Common ragweed is already the biggest cause of hayfever in the America and now the pollen in being found in England

Usually the plant, which grows in late summer and early autumn, would not cope with our chilly September weather.

But scientists think it has managed to establish itself in the UK thanks to our long and warm summer.

Researchers at the University of Leicester, who have been monitoring pollen levels for 40 years, found signs of ragweed pollen on four consecutive days earlier this month.

On one of the days the ragweed pollen count at their East Midlands recording site reached 38 – a level high enough to cause significant hayfever attacks and problems for asthmatics.

One in five British people suffer from hayfever – and another one in 12 have asthma.

Because ragweed is so allergenic – far more than grass – it could become a real health problem if it becomes established.

It would also extend the hayfever season, which currently ends for most people by early August.

Experts last night warned asthmatics to make sure they have their inhalers with them at all times, given the increased risk.

Deborah Waddell, lead clinical advisor at Asthma UK, said: ‘The milder weather and presence of ragweed pollen may now result in a longer pollen season this year which will cause misery for people with asthma and hay fever in the UK.

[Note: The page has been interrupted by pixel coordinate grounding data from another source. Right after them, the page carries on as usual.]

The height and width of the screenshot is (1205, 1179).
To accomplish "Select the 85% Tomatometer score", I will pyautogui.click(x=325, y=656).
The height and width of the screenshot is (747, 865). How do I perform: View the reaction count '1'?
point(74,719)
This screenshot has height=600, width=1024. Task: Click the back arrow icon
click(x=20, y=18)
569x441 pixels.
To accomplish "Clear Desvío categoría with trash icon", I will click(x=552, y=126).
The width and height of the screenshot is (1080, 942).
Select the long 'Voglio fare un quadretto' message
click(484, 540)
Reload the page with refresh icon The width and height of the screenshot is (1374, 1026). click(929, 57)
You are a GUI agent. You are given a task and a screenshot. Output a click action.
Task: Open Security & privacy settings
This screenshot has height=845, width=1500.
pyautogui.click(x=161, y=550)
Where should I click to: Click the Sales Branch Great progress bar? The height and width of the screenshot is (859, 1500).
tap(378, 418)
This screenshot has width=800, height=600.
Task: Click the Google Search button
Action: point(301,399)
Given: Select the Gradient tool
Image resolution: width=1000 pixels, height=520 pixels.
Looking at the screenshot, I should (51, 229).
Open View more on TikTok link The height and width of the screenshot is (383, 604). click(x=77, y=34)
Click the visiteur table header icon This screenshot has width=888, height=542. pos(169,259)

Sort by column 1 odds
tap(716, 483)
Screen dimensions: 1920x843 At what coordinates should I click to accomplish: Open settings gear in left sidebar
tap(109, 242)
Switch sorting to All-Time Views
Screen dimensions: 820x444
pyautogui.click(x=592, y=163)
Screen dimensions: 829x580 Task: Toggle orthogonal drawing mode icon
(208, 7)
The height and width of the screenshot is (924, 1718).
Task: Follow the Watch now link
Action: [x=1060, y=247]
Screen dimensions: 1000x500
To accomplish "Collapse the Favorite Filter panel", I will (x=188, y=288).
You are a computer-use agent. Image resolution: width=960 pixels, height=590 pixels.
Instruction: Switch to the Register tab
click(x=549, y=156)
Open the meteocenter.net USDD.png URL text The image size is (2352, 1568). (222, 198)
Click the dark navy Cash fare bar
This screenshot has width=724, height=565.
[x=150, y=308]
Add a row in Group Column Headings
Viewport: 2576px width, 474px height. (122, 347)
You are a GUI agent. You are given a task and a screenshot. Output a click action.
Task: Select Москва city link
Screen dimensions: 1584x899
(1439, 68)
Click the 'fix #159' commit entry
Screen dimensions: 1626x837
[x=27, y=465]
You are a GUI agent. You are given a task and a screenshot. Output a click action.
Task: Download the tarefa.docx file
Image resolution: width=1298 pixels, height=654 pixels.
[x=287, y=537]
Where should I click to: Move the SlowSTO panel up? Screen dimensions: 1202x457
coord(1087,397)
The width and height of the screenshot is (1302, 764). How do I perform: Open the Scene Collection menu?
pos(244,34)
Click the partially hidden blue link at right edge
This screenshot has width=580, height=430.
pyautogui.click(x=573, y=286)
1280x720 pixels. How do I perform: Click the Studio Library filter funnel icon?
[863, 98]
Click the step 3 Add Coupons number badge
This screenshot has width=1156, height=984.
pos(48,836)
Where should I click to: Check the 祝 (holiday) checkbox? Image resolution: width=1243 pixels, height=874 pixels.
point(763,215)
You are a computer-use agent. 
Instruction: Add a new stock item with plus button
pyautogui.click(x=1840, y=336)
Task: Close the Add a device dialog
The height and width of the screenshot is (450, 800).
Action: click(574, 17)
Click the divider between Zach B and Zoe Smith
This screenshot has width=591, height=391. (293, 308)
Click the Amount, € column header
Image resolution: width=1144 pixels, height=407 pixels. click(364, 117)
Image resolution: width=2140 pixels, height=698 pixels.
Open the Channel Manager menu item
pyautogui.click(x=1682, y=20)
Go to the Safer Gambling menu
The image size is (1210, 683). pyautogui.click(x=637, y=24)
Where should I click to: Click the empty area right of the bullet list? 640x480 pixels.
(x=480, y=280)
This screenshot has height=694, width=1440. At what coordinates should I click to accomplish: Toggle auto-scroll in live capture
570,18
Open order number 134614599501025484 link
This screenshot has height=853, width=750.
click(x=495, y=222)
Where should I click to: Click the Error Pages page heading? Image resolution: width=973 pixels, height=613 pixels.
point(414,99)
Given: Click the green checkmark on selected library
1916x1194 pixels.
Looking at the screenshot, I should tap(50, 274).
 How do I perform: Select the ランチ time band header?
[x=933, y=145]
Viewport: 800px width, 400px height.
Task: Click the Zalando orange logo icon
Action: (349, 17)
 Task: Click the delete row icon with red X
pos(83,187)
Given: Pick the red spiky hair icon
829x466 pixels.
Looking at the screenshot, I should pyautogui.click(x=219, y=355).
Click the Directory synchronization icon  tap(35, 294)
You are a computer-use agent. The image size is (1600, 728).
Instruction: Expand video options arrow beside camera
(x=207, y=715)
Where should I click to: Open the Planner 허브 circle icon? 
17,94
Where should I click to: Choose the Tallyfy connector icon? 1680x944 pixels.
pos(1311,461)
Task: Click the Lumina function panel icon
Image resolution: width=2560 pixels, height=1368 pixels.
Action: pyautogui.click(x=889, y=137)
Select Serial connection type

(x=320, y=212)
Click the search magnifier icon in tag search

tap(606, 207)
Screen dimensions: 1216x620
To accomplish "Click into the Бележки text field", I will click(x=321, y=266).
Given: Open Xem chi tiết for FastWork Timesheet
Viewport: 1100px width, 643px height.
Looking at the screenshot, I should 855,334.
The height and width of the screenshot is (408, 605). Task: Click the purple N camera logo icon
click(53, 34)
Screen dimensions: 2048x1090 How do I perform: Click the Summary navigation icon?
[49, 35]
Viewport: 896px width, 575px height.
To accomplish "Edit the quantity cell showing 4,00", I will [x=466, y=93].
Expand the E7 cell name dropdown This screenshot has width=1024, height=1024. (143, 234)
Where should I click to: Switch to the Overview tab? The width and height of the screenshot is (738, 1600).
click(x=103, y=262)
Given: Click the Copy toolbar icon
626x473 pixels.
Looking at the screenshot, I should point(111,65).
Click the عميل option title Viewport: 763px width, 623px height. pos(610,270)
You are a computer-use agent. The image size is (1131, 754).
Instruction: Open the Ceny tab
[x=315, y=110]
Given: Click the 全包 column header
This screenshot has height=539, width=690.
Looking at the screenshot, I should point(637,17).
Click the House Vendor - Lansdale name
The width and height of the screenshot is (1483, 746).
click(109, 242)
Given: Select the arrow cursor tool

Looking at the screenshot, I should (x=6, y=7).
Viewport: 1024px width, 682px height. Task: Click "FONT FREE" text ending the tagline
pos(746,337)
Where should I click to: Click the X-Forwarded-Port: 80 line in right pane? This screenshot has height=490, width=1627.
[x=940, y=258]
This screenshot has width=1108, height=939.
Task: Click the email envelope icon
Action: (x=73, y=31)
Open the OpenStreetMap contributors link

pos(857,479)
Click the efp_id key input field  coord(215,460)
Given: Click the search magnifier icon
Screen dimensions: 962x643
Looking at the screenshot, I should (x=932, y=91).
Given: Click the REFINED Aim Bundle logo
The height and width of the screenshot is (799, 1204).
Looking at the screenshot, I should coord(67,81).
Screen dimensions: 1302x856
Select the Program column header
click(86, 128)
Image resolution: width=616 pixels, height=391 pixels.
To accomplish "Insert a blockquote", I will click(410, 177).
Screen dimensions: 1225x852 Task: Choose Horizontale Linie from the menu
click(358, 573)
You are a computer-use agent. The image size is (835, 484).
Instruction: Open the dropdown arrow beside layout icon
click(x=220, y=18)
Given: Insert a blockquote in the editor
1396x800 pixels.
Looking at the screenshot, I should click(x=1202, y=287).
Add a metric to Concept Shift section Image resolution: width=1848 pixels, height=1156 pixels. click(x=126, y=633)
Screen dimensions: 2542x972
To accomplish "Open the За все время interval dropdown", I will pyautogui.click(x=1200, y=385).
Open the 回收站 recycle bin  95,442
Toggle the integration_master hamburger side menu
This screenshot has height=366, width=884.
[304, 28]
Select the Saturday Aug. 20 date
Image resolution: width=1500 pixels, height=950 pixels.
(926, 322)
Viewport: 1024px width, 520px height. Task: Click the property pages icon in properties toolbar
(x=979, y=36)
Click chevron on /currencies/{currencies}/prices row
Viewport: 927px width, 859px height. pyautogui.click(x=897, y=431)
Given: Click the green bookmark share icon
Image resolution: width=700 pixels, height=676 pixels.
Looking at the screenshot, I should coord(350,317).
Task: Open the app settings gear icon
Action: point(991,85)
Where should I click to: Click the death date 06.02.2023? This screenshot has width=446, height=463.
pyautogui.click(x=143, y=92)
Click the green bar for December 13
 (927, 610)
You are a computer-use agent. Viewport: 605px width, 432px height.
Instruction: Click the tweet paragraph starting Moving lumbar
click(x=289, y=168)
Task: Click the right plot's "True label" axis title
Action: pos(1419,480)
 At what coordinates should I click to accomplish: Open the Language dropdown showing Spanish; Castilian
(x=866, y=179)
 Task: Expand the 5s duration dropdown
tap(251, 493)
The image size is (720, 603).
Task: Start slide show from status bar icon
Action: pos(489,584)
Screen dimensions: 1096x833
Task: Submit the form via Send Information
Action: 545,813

‘The 79 per cent of people with asthma who find that pollen makes their symptoms worse may also be at an increased risk of a potentially life threatening asthma attack.’

Microbiologist Dr Catherine Pashley, who led the research in Leicester, said the plant – which grows up to three feet in height – had probably come into Britain in birdseed imported from Europe or the US.

She said isolated cases of ragweed had been reported before in Britain, particularly on the south coast – but they had never become established and had never created a pollen problem before.

But because of the mild autumn, she fears ragweed may have enough time to grow sufficiently to survive the winter – and may be a real problem next year.

She said: ‘Ragweed can’t survive [here] because of our cooler climate compared to North America and Central Europe, so we were very surprised to see it when we analysed the pollen and fungi in the air earlier this month.

‘Whether or not we continue to see more ragweed will very much depend on how mild this autumn is and when we have the first frost. If it is a late frost, it is likely that ragweed levels may increase this time next year.

One in five British people suffer from hayfever – and another one in 12 have asthma

‘Pollen counts change on a daily basis and seasonally. It is really important to monitor pollen levels in the air to inform treatment for the millions of hayfever and asthma sufferers in the country. It can also be used as an indicator of climate change.’

Dr Jonathan Storkey, a plant biologist at the Rothamsted Research centre in Hertfordshire, said controls on bird seed are far from rigorous.

When contaminated seed is put out in bird feeders in the garden, some may drop out and germinate in the soil below.

‘This is mainly a problem of sunflower seed imports,’ he said. ‘This grows as a weed among sunflowers in the US – and controls on bird seed are far less stringent than for plant seed.

‘This has certainly been the year for ragweed to establish itself, if that is what it has done – this late summer spell of good weather is perfect for it.

‘However, this could be a case of airborne pollen coming over from France. It has been spreading through central and northern France for some time – the right wind and some settled weather could explain why it is being picked up in the Midlands.’

Dr Richard Gornall, director of the Leicester Botanic Garden, said there is a chance the seeds could have been carried to the UK by birds.

‘The ragweed fruit – which encases the seed – has wings and spines that can become attached to animals and birds.

‘That is the most probable cause. But whatever had caused this, it is very unusual to see this level of ragweed pollen.

‘The source is clearly local to the East Midlands – these levels suggest a number of plants have become established in the recent past.’